• _PAGE TEXT_
=== Section Start ===

HHS didn’t respond to messages seeking comment.
Supporters of the refugee program questioned why the Trump administration was moving so quickly to resettle white South Africans while halting the wider refugee program, which brings people to the US who are displaced by war, natural disaster or persecution and involves significant vetting in a process that often takes years.
“We are concerned that the US Government has chosen to fast-track the admission of Afrikaners, while actively fighting court orders to provide life-saving resettlement to other refugee populations who are in desperate need,” Church World Services president Rick Santos said in a statement. His group has been assisting refugees for more than 70 years.
Letting in white South Africans while keeping out Afghans is “hypocrisy,” said Shawn VanDiver, who heads #AfghanEvac, which helps resettle Afghans who assisted the US during the two-decade war.
“Afghans who served alongside US forces, who taught girls, who fought for democracy, and who now face Taliban reprisals, meet every definition of a refugee,” he said. “Afghans risked their lives for us. That should matter,” he said.
Trump administration has accused South Africa of anti-white policies
The Trump administration alleges the South African government has allowed minority white Afrikaner farmers to be persecuted and attacked, while introducing an expropriation law designed to take away their land.
The South African government has said it was surprised by claims of discrimination against Afrikaners because white people still generally have a much higher standard of living than Black people more than 30 years after the end of the apartheid system of white minority rule.
South Africa is the homeland of close Trump adviser Elon Musk, who has been outspoken in his criticism, and it also holds the rotating presidency of the Group of 20 developed and developing nations.
Secretary of State Marco Rubio notably boycotted a G20 foreign ministers meeting in Johannesburg in March because its agenda centered on diversity, inclusion and climate change. He also expelled South Africa’s ambassador to the US in March for comments that the Trump administration interpreted as accusing the president of promoting white supremacy.
Shortly thereafter, the State Department ended all engagement with the G20 during South Africa’s presidency. The US is due to host G20 meetings in 2026.

=== Section End ===

• _PROVIDED DATA_
=== Section Start ===

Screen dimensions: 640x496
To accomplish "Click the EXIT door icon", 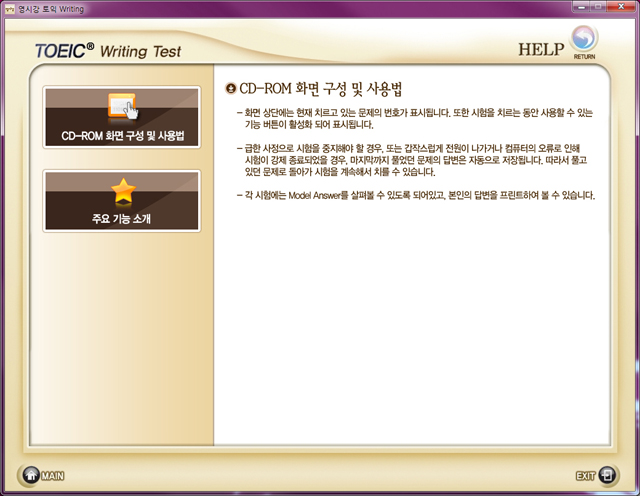I will [x=610, y=476].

=== Section End ===

• _WORK REQUEST 1_
Translate this sentence from the article on resettling white South Africans into Spanish: "The Trump administration alleges the South African government has allowed minority white Afrikaner farmers to be persecuted and attacked, while introducing an expropriation law designed to take away their land."
• _WORK REQUEST 2_
Carry on the article about resettling white South Africans from its last sentence.

• _YOUR RESPONSE 1_
La administración Trump alega que el gobierno sudafricano ha permitido que los agricultores afrikáneres blancos, una minoría, sean perseguidos y atacados, al tiempo que ha introducido una ley de expropiación diseñada para quitarles sus tierras.

• _YOUR RESPONSE 2_
What South Africa says about the refugees
South African President Cyril Ramaphosa’s office said in a statement Friday that he had spoken with Trump late last month on issues including US criticism of the country and allegations that Afrikaners are being persecuted. Ramaphosa told Trump that the information the US president had received “was completely false.”
“Therefore, our position is that there are no South African citizens that can be classified as refugees to any part of the world, including the US,” the statement said.
The South African foreign ministry said Deputy Foreign Minister Alvin Botes spoke with US Deputy Secretary of State Christopher Landau on Friday about the refugees. Landau is expected to lead the delegation to welcome the group Monday.
South Africa “expressed concerns” and denied allegations of discrimination against Afrikaners, the foreign ministry said in a statement.
“It is most regrettable that it appears that the resettlement of South Africans to the United States under the guise of being ‘refugees’ is entirely politically motivated and designed to question South Africa’s constitutional democracy,” the statement said. It noted that the country has worked to prevent any repeat of the type of persecution and discrimination that happened under apartheid rule.
The foreign ministry said it would not block anyone who wanted to leave as it respected their freedom of movement and choice.
But it said it was seeking information about the “status” of the people leaving South Africa, wanting assurances that they had been properly vetted and did not have outstanding criminal cases.
The foreign ministry added that South Africa was “dedicated to constructive dialogue” with the US.